Automator to get PDF Annotations and export to Excel

applescriptautomatorms officepdf

I'm trying to make a macOS service using Automator to extract PDF annotations and get the information into an Excel file.

I can successfully get the annotations from a PDF, and export them to a text file. But if I try to parse the same information to a new Excel file, all the information is pasted into a single cell.

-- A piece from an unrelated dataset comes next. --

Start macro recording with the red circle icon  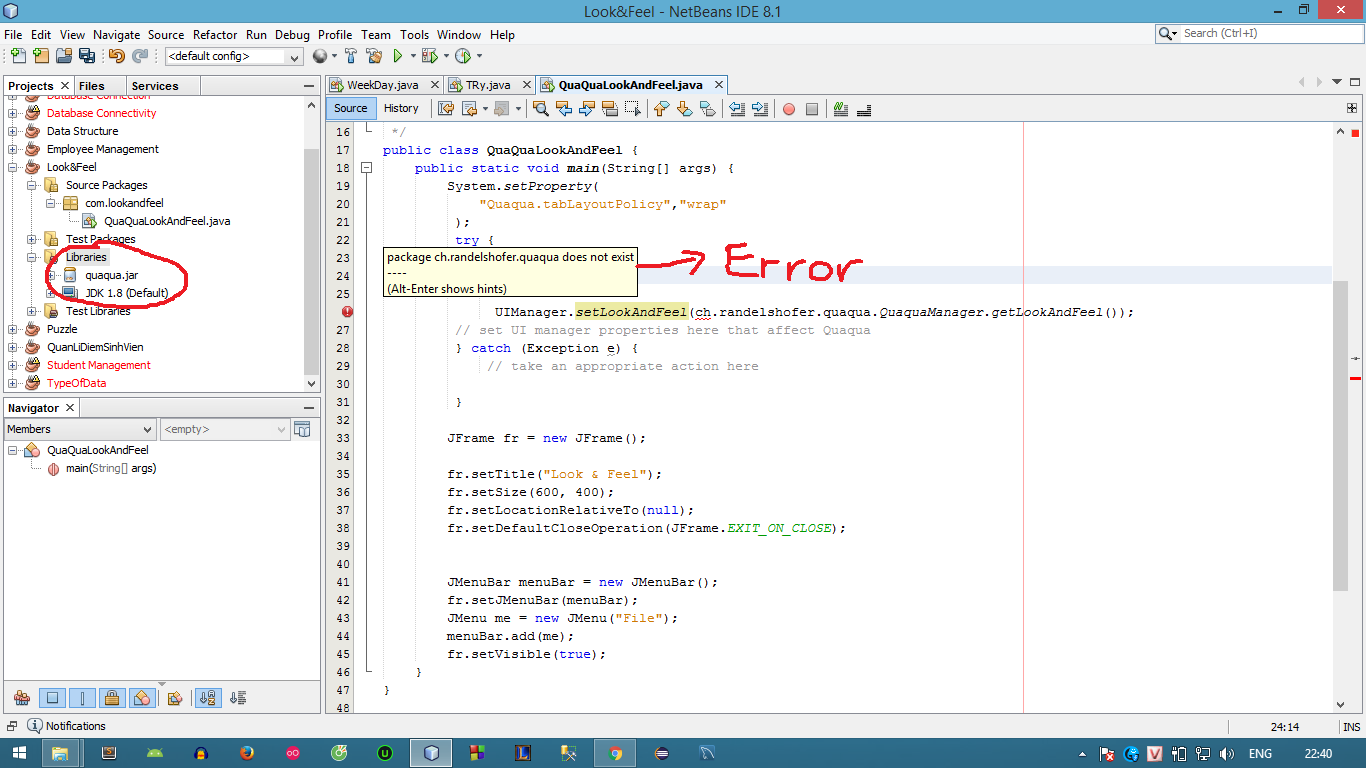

What would be the correct steps in Automator, to have each text line in separated Excel rows?

Best Answer

Assuming you know the basics of Automator....Create a workflow with these Actions:

enter image description here

In the AppleScript Action copy & paste the following:

    on run {input, parameters}
    set delimitedList to paragraphs of (input as string)
    set myExport to ""
    do shell script "touch /tmp/myFile.csv"
    repeat with myLines in delimitedList
        set myLineExport to ""
        set AppleScript's text item delimiters to {"    "}
        set listItems to every text item of myLines
        repeat with eachItem in listItems
            set myLineExport to myLineExport & "\"" & eachItem & "\","
        end repeat
        set myExport to myExport & myLineExport & "
    end repeat
    write_to_file(myExport, (POSIX file "/tmp/myFile.csv" as alias), false)
    return POSIX file "/tmp/myFile.csv" as alias
end run

on write_to_file(this_data, target_file, append_data)
        set the target_file to the target_file as string
        set the open_target_file to open for access file target_file with write permission
        if append_data is false then set eof of the open_target_file to 0
        write this_data to the open_target_file starting at eof
        close access the open_target_file
        return true
    on error
            close access file target_file
        end try
        return false
    end try
end write_to_file

Note: You may run into issues if your annotations contain quotes, however there will be no problem if you use smart quotes.

You can select your pdf in the first prompt.